Manfred Max-Neef / CEPAUR

Awarded 1983

Chile

For revitalising small and medium-sized communities through 'Barefoot Economics'.

Manfred Max-Neef (1932-2019) was a Chilean economist who gained an international reputation for his work and writing on development alternatives. A committed environmentalist, passionate musician, and inspiring professor, Max-Neef was also a leader seeking to change from the bottom up. 

If the first part of his career saw him working within the internationally accepted framework of economics, his decisive step into the mud gave him a different perspective on the world and the economist’s role. At the heart of his development alternatives lies the principle of practising economics as if people matter, working for the reorientation of development to stimulate local self-reliance and satisfy fundamental human needs.

In 1993, he was the first-ever ecologist to run for president in Chile. He became known as “the candidate of the absent issues”, promoting local economies and participatory democracy.

I severed my ties with the trends imposed by the economic establishment, disengaged myself from 'objective abstractions' and decided to step into the mud.

Manfred Max-Neef, 1983 Laureate

The barefoot economist

Manfred Max-Neef was a world-renowned Chilean economist most famous for his work on development alternatives. After teaching economics at the University of California (Berkeley) in the 1960s, he served as a Visiting Professor at a number of US and Latin American universities. He has worked on development projects in Latin America for the Pan-American Union, the UN Food and Agriculture Organization and the International Labour Office.

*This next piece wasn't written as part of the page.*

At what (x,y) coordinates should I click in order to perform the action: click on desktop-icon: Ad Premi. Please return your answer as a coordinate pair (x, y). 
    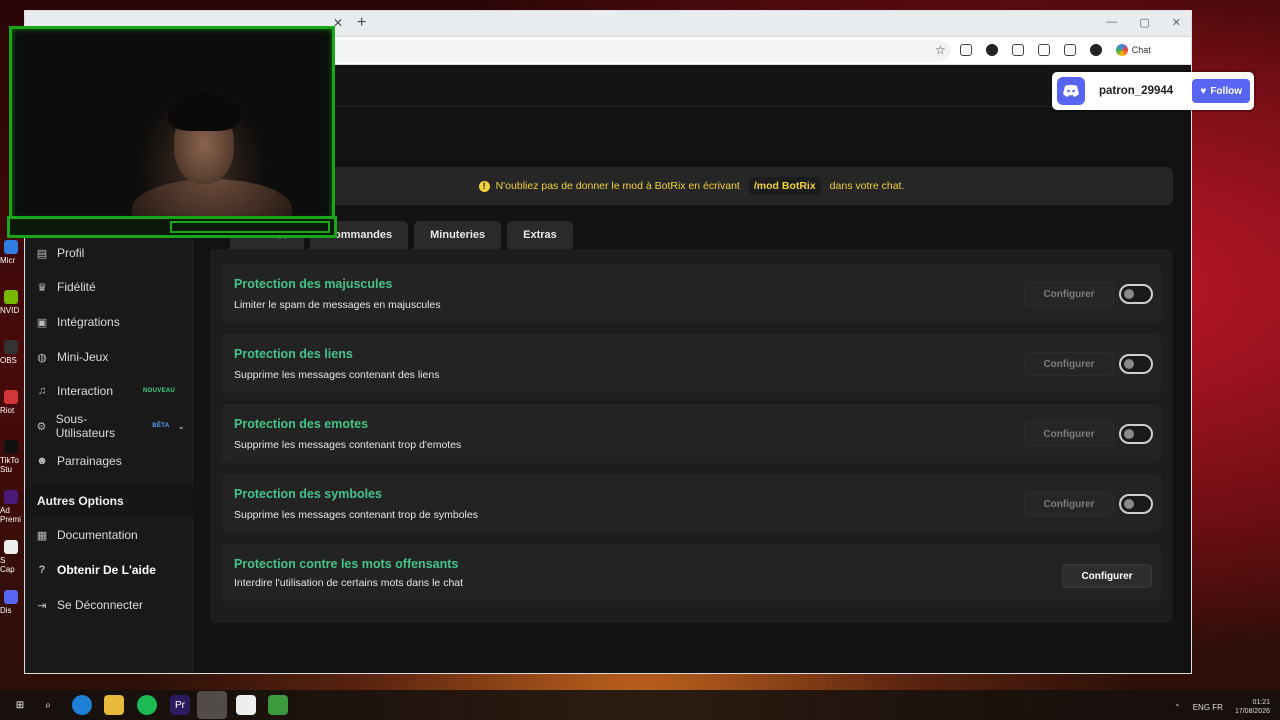
    Looking at the image, I should click on (11, 510).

In 1981 he wrote the book for which he is best known, From the Outside Looking In: Experiences in Barefoot Economics, published by the Dag Hammarskjöld Foundation, Sweden. It describes his experiences as an economist attempting to practise 'economics as if people matter' among the poor in South America.

In the same year, he set up in Chile the organisation CEPAUR (Centre for Development Alternatives) largely dedicated to the reorientation of development in terms of stimulating local self-reliance and satisfying fundamental human needs. It has advocated a return to the human scale acting as a clearinghouse for information on the revitalisation and development of small and medium-sized urban and rural communities. CEPAUR has researched new tools, strategies and evaluative techniques for such development, assessed with projects aiming at greater local self-reliance and disseminated the results of its research and experience.

In Human Scale Development, published in 1987 in Spanish and later in English, Max-Neef and his colleagues at CEPAUR outlined a new development paradigm based on a revaluation of human needs. Needs are described as existential (having, doing, being) and as axiological (values) and the things needed to satisfy them are not necessarily dependent upon, or commensurate with, the kinds or quantities of economic goods available in any given society. The book seeks to counter the logic of economics with the ethics of well-being.

The candidate of the absent issues

In 1993, he once again became a pioneer by running for president in Chile as the first environmentalist and independent candidate, achieving an impressive minority vote. He was subsequently appointed Rector of the Universidad Austral de Chile in Valdivia, where he taught for 25 years until retirement in March 2019. During his extensive academic career, he authored fourteen books and more than a hundred scientific articles and essays translated into several languages. He was Director of the Master’s Degree Programme in Human Scale Development and Director of the first Latin American campus of the Right Livelihood College. This Right Livelihood education initiative linking activism and academia was created in Valdivia in 2013.

Throughout his life, he received the National Prize for the Promotion and Defense of Human Rights (Chile) and the Kenneth Boulding Award from the International Society for Ecological Economics, in 2008. The Soka University (Japan) bestowed on him the University Award of Highest Honour. He received honorary degrees from the University of Jordan, Saint Francis University and Milenaria University.

At the age of 86, Max-Neef passed away in his house in Valdivia. A year after his passing, an international and interdisciplinary group of young professionals, who had been his colleagues and students, founded an organisation bearing his name with the purpose of updating his ideas and putting them into practice through activism, research, education and public advocacy.